I recently contributed a piece on Indian Dal (dal = Indian legumes) to another site. This gave me an excuse to head to my favorite Indian grocer, Patel Brothers, and stock up on an assortment of dal — toor dal, chana dal, mung (moong) dal, urad dal, masoor dal…into the cart they went, all in the name of ‘culinary research.’ That’s the type of shopping I enjoy.
Now, I’m slowly cooking and eating my way through dal, lots and lots of dal. I’ve made several Indian dal dishes that I find oh so satisfying and homey. The variation in regional Indian dal dishes is vast such that you could make a different dal dish every day and not repeat for months. Beyond soups/stews, dal can also be used in chutneys, pancakes, salads, and desserts, as well as sprouted and/or ground into flour — the options are seemingly endless.
Of course, lentils/dal/beans are also a staple in other cuisines.
Thus, in my every growing search for legume-related dishes, I stumbled upon a pancake that utilizes skinned and split mung beans. It’s Korean in origin and referred to as bindaetteok.
These pancakes are easy enough to make. The only difficult part is remembering to soak the skinned/split mung beans and (glutinous) rice the night before. From there it’s just a matter of pureeing the soaked beans and rice in the food processor until smooth, which forms the foundation of the pancake. Ground or chopped pork is commonly added to the batter, but I decided to forgo the meat and make them vegetarian. Totally up to you.
Next, vegetables are folded into the batter, typically kimchi [always good to have on hand :-)], mung bean sprouts, and, often, gosari (a type of bracken fern). I omitted the fern (because they’re not readily available) and forgot to pick up bean sprouts (although, I’ve included them in the recipe below). Was feeling highly unmotivated to trek back to the store for bean sprouts, so I substituted thinly sliced scallions and julienned carrots, which I had on hand.

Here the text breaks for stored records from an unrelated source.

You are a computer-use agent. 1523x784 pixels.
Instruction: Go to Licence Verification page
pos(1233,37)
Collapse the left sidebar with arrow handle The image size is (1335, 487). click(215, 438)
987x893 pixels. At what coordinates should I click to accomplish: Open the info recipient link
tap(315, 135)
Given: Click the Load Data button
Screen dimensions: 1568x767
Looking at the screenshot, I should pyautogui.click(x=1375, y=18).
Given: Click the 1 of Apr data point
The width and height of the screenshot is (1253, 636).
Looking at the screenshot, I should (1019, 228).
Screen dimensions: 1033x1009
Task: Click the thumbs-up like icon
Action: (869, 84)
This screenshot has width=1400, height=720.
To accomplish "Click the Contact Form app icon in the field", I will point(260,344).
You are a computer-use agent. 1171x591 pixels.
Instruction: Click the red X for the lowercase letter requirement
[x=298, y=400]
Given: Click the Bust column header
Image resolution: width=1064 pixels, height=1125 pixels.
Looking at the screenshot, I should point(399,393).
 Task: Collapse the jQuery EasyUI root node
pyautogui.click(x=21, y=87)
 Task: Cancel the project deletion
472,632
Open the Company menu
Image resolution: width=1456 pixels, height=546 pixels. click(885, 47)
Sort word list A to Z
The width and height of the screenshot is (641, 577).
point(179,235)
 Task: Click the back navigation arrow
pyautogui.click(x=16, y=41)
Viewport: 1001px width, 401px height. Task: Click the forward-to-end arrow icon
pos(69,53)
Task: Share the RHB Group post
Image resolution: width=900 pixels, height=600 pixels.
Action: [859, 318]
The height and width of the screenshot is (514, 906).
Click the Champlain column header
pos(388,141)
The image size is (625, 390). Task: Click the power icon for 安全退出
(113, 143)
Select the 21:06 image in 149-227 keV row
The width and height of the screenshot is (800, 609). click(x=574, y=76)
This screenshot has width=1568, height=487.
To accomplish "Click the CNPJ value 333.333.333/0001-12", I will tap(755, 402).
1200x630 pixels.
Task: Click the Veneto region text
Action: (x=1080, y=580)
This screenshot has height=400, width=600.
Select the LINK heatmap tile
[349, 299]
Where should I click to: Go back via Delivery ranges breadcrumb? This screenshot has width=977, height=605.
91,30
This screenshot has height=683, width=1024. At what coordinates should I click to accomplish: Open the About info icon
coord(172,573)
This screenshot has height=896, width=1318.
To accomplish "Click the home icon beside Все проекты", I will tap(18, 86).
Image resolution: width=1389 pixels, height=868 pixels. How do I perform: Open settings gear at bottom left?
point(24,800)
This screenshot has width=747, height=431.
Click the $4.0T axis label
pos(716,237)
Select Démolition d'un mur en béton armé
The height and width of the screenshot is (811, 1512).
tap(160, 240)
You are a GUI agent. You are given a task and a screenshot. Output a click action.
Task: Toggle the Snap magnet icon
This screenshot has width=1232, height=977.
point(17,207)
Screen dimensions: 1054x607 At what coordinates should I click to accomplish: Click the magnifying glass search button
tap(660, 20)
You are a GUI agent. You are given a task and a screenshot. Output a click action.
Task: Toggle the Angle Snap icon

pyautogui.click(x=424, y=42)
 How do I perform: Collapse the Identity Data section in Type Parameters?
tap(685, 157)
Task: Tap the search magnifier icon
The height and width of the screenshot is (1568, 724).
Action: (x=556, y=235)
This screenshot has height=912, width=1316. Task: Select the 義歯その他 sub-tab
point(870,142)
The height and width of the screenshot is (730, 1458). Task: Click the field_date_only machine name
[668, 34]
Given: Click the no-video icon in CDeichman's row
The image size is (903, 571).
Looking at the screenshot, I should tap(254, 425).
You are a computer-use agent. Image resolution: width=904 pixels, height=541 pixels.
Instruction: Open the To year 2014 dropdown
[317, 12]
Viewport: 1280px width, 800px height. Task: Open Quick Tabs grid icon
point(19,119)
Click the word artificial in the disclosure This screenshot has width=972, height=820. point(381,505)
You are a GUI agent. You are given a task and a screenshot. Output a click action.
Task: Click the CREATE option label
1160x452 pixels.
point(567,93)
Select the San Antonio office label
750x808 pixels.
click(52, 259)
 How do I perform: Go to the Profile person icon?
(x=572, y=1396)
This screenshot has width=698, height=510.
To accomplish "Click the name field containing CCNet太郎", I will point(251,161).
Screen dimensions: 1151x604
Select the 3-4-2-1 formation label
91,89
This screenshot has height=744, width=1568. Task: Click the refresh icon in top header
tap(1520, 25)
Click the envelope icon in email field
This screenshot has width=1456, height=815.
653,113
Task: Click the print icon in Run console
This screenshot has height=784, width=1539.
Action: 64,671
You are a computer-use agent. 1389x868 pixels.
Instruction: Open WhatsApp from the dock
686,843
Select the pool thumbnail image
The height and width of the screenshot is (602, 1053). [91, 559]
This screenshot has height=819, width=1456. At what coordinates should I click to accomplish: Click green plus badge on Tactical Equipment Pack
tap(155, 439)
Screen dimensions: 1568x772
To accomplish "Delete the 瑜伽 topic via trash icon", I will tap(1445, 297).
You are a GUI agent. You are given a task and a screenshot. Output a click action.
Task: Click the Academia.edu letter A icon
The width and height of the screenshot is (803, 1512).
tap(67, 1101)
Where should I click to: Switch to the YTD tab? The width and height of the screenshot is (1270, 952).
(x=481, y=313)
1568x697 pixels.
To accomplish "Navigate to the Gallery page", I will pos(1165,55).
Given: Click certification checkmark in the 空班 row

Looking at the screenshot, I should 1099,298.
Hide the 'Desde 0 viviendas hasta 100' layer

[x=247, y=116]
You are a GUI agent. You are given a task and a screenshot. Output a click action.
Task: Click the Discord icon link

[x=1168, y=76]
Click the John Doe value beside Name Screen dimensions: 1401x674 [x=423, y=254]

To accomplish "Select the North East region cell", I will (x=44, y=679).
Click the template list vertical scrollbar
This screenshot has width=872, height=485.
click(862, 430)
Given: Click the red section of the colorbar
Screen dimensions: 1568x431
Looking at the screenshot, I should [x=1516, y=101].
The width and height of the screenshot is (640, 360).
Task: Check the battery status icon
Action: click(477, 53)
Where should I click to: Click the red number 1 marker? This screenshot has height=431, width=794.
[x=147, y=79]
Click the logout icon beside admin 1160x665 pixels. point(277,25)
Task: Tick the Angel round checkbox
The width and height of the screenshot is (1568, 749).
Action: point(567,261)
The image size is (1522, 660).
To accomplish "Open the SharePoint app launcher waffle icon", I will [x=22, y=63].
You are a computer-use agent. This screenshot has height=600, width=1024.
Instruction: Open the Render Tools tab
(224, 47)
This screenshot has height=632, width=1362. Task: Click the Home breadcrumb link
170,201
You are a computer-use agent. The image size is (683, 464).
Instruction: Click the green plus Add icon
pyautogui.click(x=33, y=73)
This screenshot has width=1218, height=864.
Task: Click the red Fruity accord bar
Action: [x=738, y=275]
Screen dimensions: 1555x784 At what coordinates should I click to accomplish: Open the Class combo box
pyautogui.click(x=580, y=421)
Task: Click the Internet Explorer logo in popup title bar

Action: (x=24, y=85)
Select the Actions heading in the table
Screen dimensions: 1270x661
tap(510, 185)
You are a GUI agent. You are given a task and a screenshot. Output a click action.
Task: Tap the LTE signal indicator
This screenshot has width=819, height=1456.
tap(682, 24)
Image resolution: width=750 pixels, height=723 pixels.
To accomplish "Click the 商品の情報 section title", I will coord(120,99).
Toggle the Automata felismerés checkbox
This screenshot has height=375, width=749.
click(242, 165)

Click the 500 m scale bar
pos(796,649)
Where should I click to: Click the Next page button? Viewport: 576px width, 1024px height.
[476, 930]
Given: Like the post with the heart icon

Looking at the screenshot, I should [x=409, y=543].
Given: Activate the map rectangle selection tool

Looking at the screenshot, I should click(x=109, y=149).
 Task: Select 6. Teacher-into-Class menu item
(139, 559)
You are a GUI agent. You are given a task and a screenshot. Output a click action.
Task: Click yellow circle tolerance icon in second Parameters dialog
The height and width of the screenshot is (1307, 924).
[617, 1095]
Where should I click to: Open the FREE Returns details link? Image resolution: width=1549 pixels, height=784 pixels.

Mung bean pancakes are best eaten right away, when hot and crispy, and are served with a simple soy dipping sauce. This recipe made five rather large (6-inch) pancakes. Or, you can always make smaller ones. Either way, they’re delicious and satisfying. And I’m craving another one as we speak!
Mung Bean Pancakes
makes 5 (6-inch) pancakes
1 cup dried skinned and split mung beans
1/4 cup sweet glutinous rice
2 tablespoons tamari or soy sauce
1 tablespoon rice wine vinegar
3/4 cup kimchi roughly chopped
1 large egg
4 scallions, thinly sliced on a bias
2 carrots, julienned
1 cup mung bean sprouts
1/2 teaspoon salt
1/4 teaspoon black pepper
2 teaspoon sesame oil
oil for pan frying the pancakes
Soy dipping sauce for serving (recipe below)
Rinse the mung beans and rice under cold water. Place in a bowl and cover with water. Soak 8 hours or overnight. Drain.
Place the soaked mung beans and rice in the bowl of a food processor with 2 3/4 cup water. Process until very smooth. Place in a large mixing bowl. Add the tamari/soy, vinegar, kimchi, egg, scallions, carrots, bean sprouts, salt and pepper, and sesame oil. Stir to combine.
Heat a skillet with a tablespoon oil. Add a heaped 1/2 cup of batter and spread with a spoon to make a 6-inch pancake. Cook 2 to 3 minutes until browned and crispy on the underside. Flip and cook another 2 minutes. Flip once more and cook another minute or two. Repeat with the remaining batter. Serve with soy dipping sauce.
Soy Dipping Sauce
2 tablespoon tamari or soy sauce
1 1/2 teaspoons sesame oil
1 1/2 teaspoons rice wine vinegar
1/2 teaspoon Korean chile flakes
1 scallion, thinly sliced
Mix all ingredients in a bowl. Stir to combine.